[buro9]

Please don't do this... having bots launch a DDoS attack on kernel.org is not good.

Just throw the request away or return a 404 at the load balancer level.

If you're on Apache use mod_security, if you're not put Varnish in front and configure it to return simple 404 errors on such pages.

But don't mod_rewrite, redirect or otherwise throw traffic onto someone else's server, let alone one that will result in a traffic cost for them.

[T-hawk]

> Please don't do this... having bots launch a DDoS attack on kernel.org is not good.

Yeah, point them at microsoft.com instead! Should be easy to find a hefty service pack or DirectX install for the bots to hit...

[xorglorb]

Even though not all of us like Microsoft, you still shouldn't do this. The best way to handle this is to send random data at 10b/s and slow down the bots.

[jokermatt999]

It'd be interesting to keep a list of the bots, and randomly redirect the traffic back at them. My first thought was that this would mess up people who unknowingly have a bot on their computer, but then I realized this might actually make them look into getting their computer fixed.

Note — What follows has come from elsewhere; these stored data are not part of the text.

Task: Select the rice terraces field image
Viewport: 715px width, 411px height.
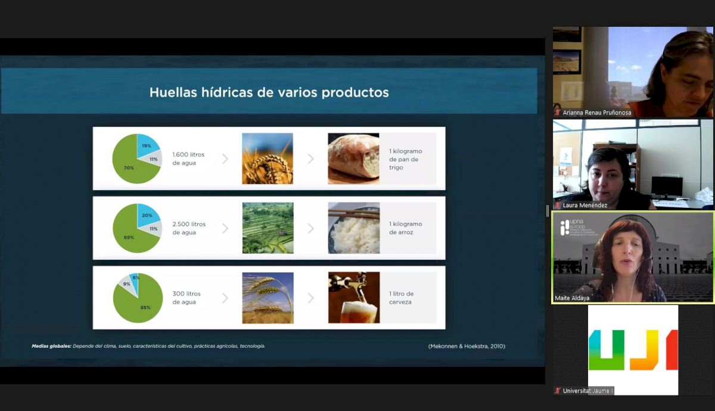Action: [x=268, y=228]
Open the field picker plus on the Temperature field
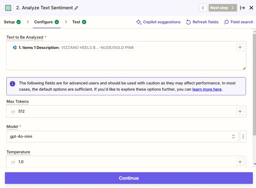256x188 pixels. click(x=240, y=162)
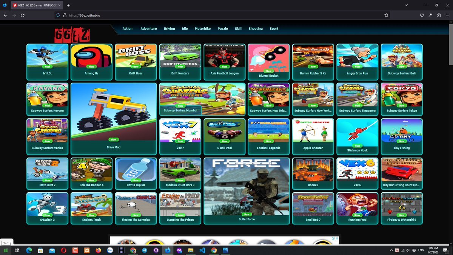
Task: Expand the list all tabs dropdown
Action: click(x=406, y=5)
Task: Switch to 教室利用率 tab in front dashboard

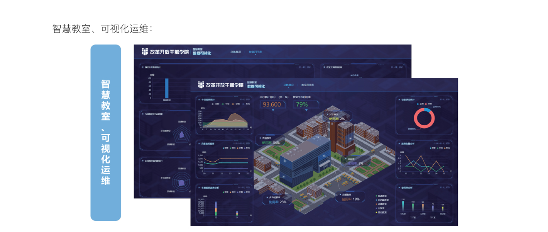Action: 308,85
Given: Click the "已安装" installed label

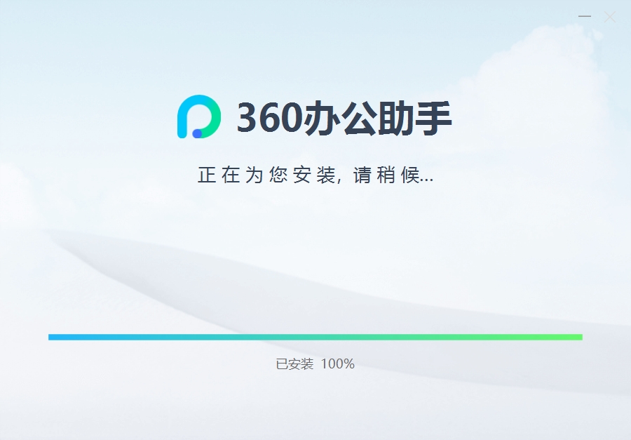Looking at the screenshot, I should [294, 364].
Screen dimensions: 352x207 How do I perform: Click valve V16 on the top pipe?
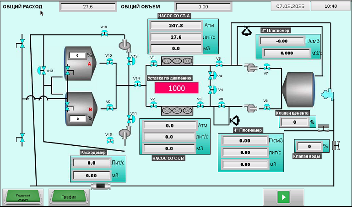point(104,34)
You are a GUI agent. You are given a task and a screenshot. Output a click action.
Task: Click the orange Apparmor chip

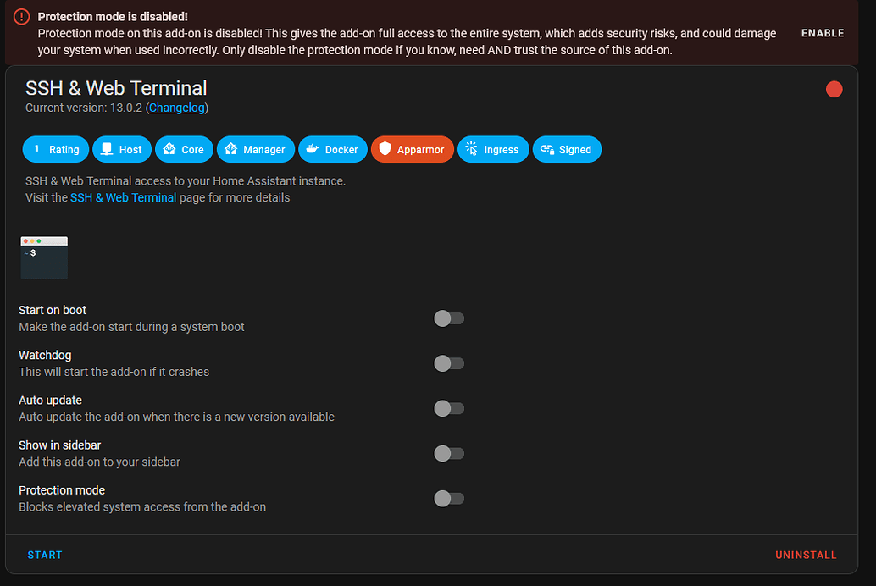pyautogui.click(x=412, y=150)
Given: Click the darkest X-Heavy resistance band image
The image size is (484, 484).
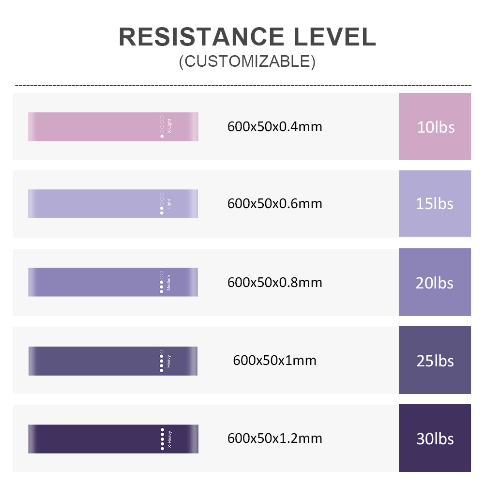Looking at the screenshot, I should (113, 439).
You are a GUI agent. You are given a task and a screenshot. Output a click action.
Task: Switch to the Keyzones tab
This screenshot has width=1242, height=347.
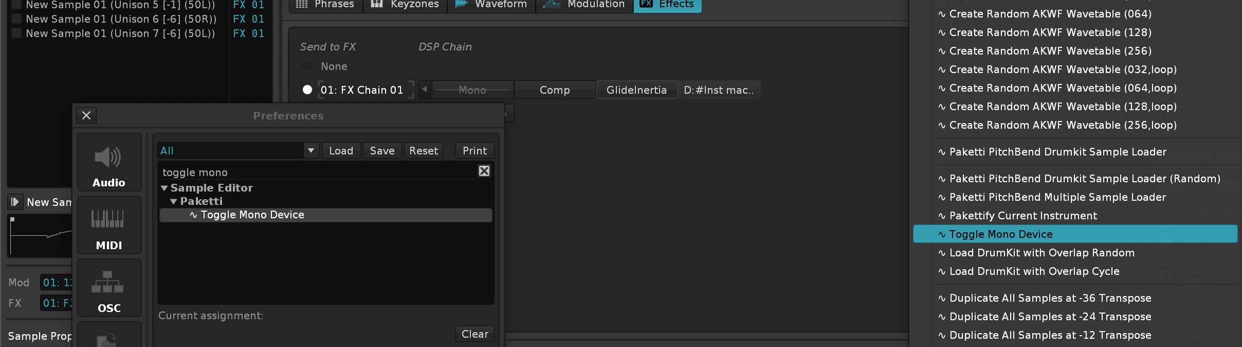[x=405, y=5]
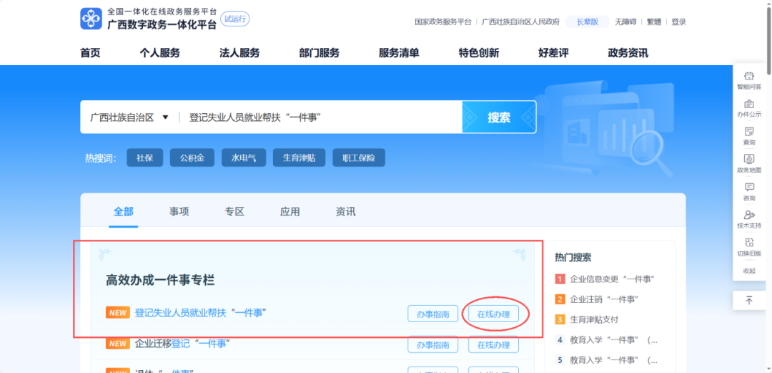Click the 咨询 chat bubble icon
772x373 pixels.
(748, 188)
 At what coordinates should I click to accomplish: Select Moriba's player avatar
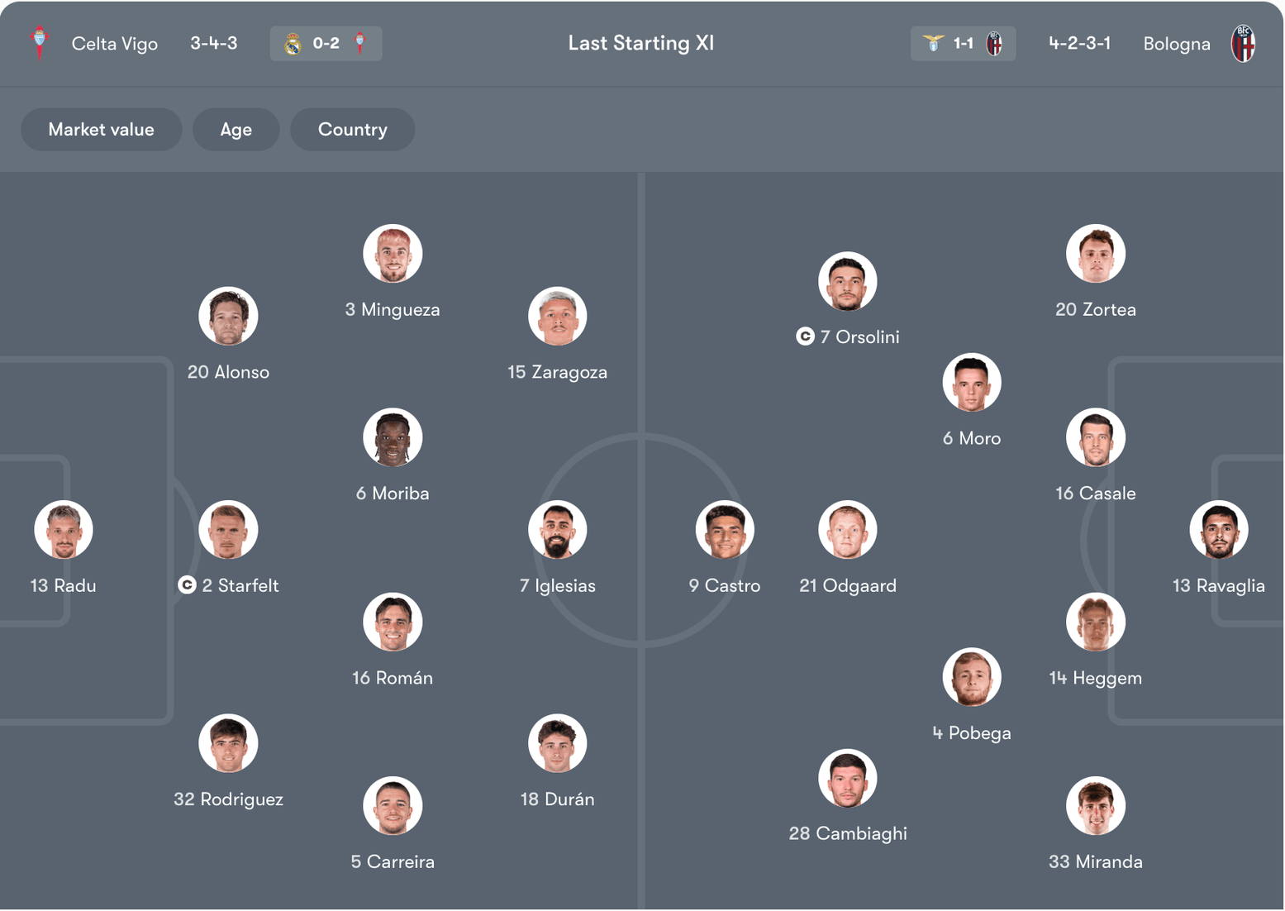393,437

Am I missing something here, or is this actually a decent idea?

[amalcon]

I suppose you could always redirect to 127.0.0.1. Maybe even go for a port that's likely to be open on a statistically random compromised system, like 135 (Windows DCOM, can't close it to localhost without breaking like half the system).

Edit: I just tried this in IE on my Win box; the connection even stayed open for a good long time! Firefox blocked it, though, which is probably good.

[drzaiusapelord]

I doubt these bots can handle the redirect request. Its js and I don't see why someone would code to support it. Maybe someone better informed than me can say whether curl or wget respect redirect by default.

[aaronblohowiak]

JS? 300 http codes cause a redirection without any JS whatsoever.

http://www.w3.org/Protocols/rfc2616/rfc2616-sec10.html

[adrianN]

There is an extension to iptables that adds a TARPIT target

http://xtables-addons.sourceforge.net/

[dalore]

Better would be to redirect to a third party service that offers that.

[ultrasaurus]

Are there any? I think that's weekend-project sized and donations could support it.